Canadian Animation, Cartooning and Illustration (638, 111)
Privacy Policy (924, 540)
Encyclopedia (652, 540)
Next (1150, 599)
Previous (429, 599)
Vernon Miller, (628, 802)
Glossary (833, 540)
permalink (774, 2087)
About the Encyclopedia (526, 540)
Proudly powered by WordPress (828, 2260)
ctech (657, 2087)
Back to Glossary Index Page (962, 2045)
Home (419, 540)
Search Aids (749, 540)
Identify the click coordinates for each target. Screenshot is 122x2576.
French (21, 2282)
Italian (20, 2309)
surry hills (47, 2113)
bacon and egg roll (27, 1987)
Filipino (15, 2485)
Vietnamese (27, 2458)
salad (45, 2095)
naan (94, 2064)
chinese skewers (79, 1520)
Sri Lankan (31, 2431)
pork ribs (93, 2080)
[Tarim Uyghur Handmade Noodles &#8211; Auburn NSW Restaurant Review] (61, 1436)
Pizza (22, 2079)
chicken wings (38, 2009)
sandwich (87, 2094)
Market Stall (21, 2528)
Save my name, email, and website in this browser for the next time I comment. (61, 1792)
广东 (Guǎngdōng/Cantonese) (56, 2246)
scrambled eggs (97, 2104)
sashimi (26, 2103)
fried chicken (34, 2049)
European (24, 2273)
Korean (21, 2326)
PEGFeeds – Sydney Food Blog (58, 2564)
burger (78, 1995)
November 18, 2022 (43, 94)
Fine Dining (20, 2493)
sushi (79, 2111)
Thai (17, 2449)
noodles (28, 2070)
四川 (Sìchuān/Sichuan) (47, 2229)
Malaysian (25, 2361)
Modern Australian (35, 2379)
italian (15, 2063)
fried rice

—————

Problem description — Repeat the records above exactly as they appear.

Response area —
Canadian Animation, Cartooning and Illustration (638, 111)
Privacy Policy (924, 540)
Encyclopedia (652, 540)
Next (1150, 599)
Previous (429, 599)
Vernon Miller, (628, 802)
Glossary (833, 540)
permalink (774, 2087)
About the Encyclopedia (526, 540)
Proudly powered by WordPress (828, 2260)
ctech (657, 2087)
Back to Glossary Index Page (962, 2045)
Home (419, 540)
Search Aids (749, 540)
Identify the click coordinates for each target. Screenshot is 122x2576.
French (21, 2282)
Italian (20, 2309)
surry hills (47, 2113)
bacon and egg roll (27, 1987)
Filipino (15, 2485)
Vietnamese (27, 2458)
salad (45, 2095)
naan (94, 2064)
chinese skewers (79, 1520)
Sri Lankan (31, 2431)
pork ribs (93, 2080)
[Tarim Uyghur Handmade Noodles &#8211; Auburn NSW Restaurant Review] (61, 1436)
Pizza (22, 2079)
chicken wings (38, 2009)
sandwich (87, 2094)
Market Stall (21, 2528)
Save my name, email, and website in this browser for the next time I comment. (61, 1792)
广东 (Guǎngdōng/Cantonese) (56, 2246)
scrambled eggs (97, 2104)
sashimi (26, 2103)
fried chicken (34, 2049)
European (24, 2273)
Korean (21, 2326)
PEGFeeds – Sydney Food Blog (58, 2564)
burger (78, 1995)
November 18, 2022 (43, 94)
Fine Dining (20, 2493)
sushi (79, 2111)
Thai (17, 2449)
noodles (28, 2070)
四川 (Sìchuān/Sichuan) (47, 2229)
Malaysian (25, 2361)
Modern Australian (35, 2379)
italian (15, 2063)
fried rice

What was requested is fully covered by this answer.